Naar beneden drukken van de neus
Machines met een staartmotor staan erom bekend dat ze, omdat ze “staartlastig” zijn, makkelijk op hun staart kunnen vallen tijdens het laden en lossen. Vrijwel alle vrachtvervoerders met (ooit) DC-10’s en MD-11’s in de vloot zijn wel een keer met een tail tip geconfronteerd, waaronder Martinair toen de PH-MCP op 2 april 1996 in Santiago de Chili werd gelost. De staartmotor op de Piper PA-47 “PiperJet” bracht echter een andere complicatie met zich mee. Alhoewel ieder vliegtuig is uitgerust met een automatisch pitch-trimsysteem, is het in het geval van de “PiperJet” speciaal bedoeld om bij het gas geven te compenseren voor het naar beneden drukken van de neus. Bij het geven van minder gas, is het neus-naar-beneden effect minder, het systeem zorgt ervoor dat dit de andere kant op gecompenseerd wordt.
Slechts één
Werden er van de DC-10 al met al 446 gebouwd en van de MD-11 nog maar 200, van de Piper PA-47 was het er slechts 1, zegge en schrijve één. Alhoewel de technische prestaties goed waren en de reacties positief, trok Piper Aircraft toch in 2010 de stekker uit het vier jaar eerder begonnen project als gevolg van de verslechterende omstandigheden op de markt. Daarbij was het ook nog eens spannend of de Federal Aviation Administration (FAA) een eenmotorige jet wel zou certificeren om op een hoogte van 35.000 voet te vliegen.

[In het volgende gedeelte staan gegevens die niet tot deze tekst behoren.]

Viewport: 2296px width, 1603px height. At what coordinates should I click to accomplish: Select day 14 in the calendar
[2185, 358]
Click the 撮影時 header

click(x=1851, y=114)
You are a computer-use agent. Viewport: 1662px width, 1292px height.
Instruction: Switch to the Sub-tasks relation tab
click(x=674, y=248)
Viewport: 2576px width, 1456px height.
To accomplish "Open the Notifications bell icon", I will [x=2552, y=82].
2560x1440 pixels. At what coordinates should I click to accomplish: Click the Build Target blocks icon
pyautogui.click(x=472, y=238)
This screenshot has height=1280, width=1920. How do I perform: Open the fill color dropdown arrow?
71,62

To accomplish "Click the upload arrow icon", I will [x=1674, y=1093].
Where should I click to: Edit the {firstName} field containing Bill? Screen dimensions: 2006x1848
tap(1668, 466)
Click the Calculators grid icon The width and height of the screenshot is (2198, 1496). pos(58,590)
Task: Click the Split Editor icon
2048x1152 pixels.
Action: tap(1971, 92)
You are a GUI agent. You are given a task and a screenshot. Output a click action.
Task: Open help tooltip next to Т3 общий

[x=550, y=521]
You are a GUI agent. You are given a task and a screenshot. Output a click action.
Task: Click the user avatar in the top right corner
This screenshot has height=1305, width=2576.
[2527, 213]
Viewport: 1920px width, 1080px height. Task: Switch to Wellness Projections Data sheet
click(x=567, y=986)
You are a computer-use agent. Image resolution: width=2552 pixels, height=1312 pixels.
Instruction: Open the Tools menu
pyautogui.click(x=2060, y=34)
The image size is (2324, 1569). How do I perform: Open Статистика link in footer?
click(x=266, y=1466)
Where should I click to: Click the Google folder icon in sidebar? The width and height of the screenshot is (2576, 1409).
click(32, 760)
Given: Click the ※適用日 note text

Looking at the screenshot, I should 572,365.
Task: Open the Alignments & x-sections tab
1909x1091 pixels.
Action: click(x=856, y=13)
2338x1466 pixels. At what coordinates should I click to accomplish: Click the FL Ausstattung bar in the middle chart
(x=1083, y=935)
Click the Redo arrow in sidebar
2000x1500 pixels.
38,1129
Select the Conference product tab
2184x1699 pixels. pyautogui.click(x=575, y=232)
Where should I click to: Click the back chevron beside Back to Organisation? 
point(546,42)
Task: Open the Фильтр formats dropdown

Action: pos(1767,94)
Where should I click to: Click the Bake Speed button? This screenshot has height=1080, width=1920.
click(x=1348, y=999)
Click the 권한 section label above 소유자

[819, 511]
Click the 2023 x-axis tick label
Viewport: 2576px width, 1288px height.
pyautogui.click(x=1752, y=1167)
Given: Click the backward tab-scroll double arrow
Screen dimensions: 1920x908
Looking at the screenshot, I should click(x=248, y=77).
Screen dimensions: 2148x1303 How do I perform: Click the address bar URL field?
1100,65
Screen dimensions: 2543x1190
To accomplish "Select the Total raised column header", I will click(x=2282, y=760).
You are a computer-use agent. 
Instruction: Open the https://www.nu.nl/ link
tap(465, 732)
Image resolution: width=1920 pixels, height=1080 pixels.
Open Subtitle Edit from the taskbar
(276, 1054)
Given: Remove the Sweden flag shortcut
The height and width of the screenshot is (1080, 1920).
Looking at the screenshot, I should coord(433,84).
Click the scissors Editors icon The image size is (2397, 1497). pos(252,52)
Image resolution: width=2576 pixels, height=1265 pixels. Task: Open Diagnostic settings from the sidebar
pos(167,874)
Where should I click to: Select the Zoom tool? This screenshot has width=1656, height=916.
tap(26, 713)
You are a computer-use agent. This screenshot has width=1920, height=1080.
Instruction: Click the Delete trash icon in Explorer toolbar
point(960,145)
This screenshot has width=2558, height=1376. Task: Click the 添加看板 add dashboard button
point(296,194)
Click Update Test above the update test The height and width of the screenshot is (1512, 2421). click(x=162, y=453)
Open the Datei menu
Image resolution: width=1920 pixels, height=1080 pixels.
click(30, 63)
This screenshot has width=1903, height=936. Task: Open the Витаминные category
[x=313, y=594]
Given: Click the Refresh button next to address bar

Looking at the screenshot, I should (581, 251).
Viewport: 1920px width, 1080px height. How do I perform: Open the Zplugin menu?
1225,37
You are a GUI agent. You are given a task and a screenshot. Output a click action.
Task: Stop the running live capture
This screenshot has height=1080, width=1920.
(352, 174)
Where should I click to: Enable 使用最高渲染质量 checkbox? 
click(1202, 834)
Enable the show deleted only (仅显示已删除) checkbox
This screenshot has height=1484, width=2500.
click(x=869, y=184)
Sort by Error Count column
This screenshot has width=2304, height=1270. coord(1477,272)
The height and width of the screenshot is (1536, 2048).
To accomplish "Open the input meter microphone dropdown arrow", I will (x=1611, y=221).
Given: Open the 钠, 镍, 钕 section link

Bedenk je daarbij bovendien dat het kostenplaatje voor de aanschaf niet eens zo heel veel verschilde met dat van vergelijkbare tweemotorige jets, dan valt het te begrijpen dat er naar het Florida’s Offical Aviation Museum in Lakeland moet worden gereisd om het enige exemplaar van dit bijzondere vliegtuig te kunnen bekijken.